E tudo será luz

E tudo será luz

O meu mundo encolheu um pouco mais, esta semana. Tudo acaba, já se sabe, e os amigos não duram para sempre, nem mesmo quando o são para sempre. É assim, também, como todas as pessoas genuinamente boas que nos iluminam a existência. Homens e mulheres de quem, tantas vezes, acreditamos que nunca nos vão morrer, que hão-de estar sempre aqui, ao nosso lado, gratificando-nos a vida e ajudando-nos a encontrar-lhe um sentido.
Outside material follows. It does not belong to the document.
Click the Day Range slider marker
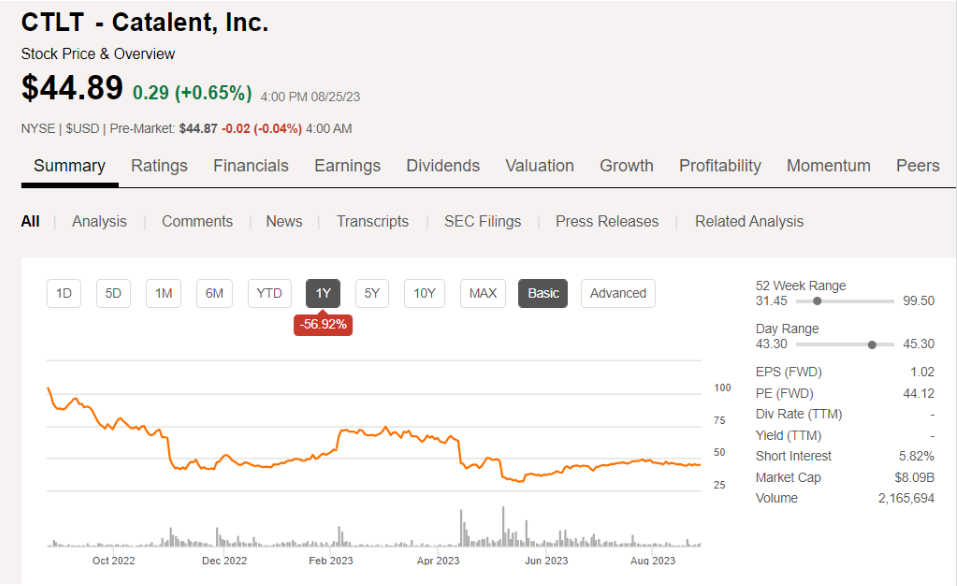957x586 pixels. 872,344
Urbano Tavares Rodrigues, que agora se nos foi, era um desses seres raros. Muitos, e muito melhor do que eu, podem dar testemunho das imensuráveis qualidades do homem, do militante, do escritor, do pedagogo, do resistente, e nenhum deles pecará por exagero. Por estes dias, o Armando Baptista-Bastos, o Mário de Carvalho, o António Costa Santos, lembraram com muita justiça alguns episódios vividos da coragem física e moral de Urbano. E são tantas as histórias que se lhe conhecem: de como enfrentou um bando de pides, estraçalhando-lhes uma cadeira nos respectivos coiros; ou da vez em que cabeceou um outro, à porta do Teatro Vasco Santana, que lhe apontava uma pistola ao peito; ou de como nunca se deixou vergar pela intimidação e a dor. Tantos episódios que aqui não cabem, mas de que me lembro desde que me lembro dele.

E lembro-me dele desde muito cedo. Desde, pelo menos, quando aos quinze anos li pela primeira vez um livro seu – para mim marcante e que, de algum modo, seria até um impulso mais para entrar no ofício a que queria (e viria a) dedicar-me: Os Insubmissos, escrito um ano depois de eu ter nascido e que retratava com rigor e assombro a realidade em vigor, as grandezas e as misérias de um grupo de gente igual a alguma gente dos sonhos e dos jornais desse tempo.

Desde muito cedo que Urbano fazia parte dos nomes admirados lá de casa – em boa parte graças à ligação que tinha com amigos próximos do meu Pai, como Mário Sacramento – e a sua grandeza intelectual e humana era-nos apresentada como um exemplo de dignidade e de coragem a ter em conta e a seguir.

No entanto, só muitos anos e bastantes livros mais tarde o meu caminho haveria de cruzar com o dele, ainda que nunca tenha feito parte dos seus amigos chegados e nem sequer tivéssemos um convívio grande. Mas aquele Urbano d’Os Insubmissos acompanhou-me a vida toda – e reencontrei-o sempre no homem generoso e afável que vim a conhecer. «O que importa, acima de tudo, num homem, não é ser de esquerda ou de direita, é a sua qualidade humana», diz uma das personagens deste romance, «Ernesto», que o narrador descreve – afinal, como se falasse de si próprio: «A gratidão era para ele sagrada, como a amizade.»

Assim era, também, para Urbano. Um dia, vão lá quase dez anos, dei-lhe a ler um livro que tinha acabado de publicar, sobre Che Guevara e a sua Utopia, e perguntei-lhe se estaria disponível para o apresentar, numa sessão pública em Lisboa. Tive o cuidado de dizer desde logo que não se tratava de uma abordagem linear à figura do guerrilheiro e que, ao invés, incluía testemunhos e pontos de vista diferentes sobre a Revolução Cubana, por vezes opostos àquilo em que ambos (ele e eu, eventualmente de modo diferente) acreditávamos. Respondeu-me – e depois escreveu-o – com a generosidade de cidadão inteiro e dialogante que o caracterizava: «Isso enriquece o livro, não lhe retira valor nem autenticidade.»

Urbano era isto. E era mais. Era também o homem que, prestes a chegar aos 90 anos e ao inevitável fim da vida, mantinha intacta a certeza de que os princípios a que dedicou tudo tinham valido a pena. E que, apesar da idade e dos desencantos, se recusava a desistir de lutar por um mundo melhor. Como escreveu no belíssimo texto que servirá de nota introdutória ao derradeiro romance, Nenhuma Vida (ainda inédito, a publicar no fim deste ano):

«Daqui me vou despedindo, pouco a pouco, lutando com a minha angústia e vencendo-a, dizendo um maravilhado adeus à água fresca do mar e dos rios onde nadei, ao perfume das flores e das crianças, e à beleza das mulheres. Um cravo vermelho e a bandeira do meu Partido hão-de acompanhar-me e tudo será luz.»

Em Urbano, tudo foi luz. A vida, os amigos, as mulheres, o sorriso, as causas. Com a sua partida, o meu mundo ficou sem dúvida mais pequeno. Mas também mais iluminado. Porque ele existiu e lutou e amou e acreditou.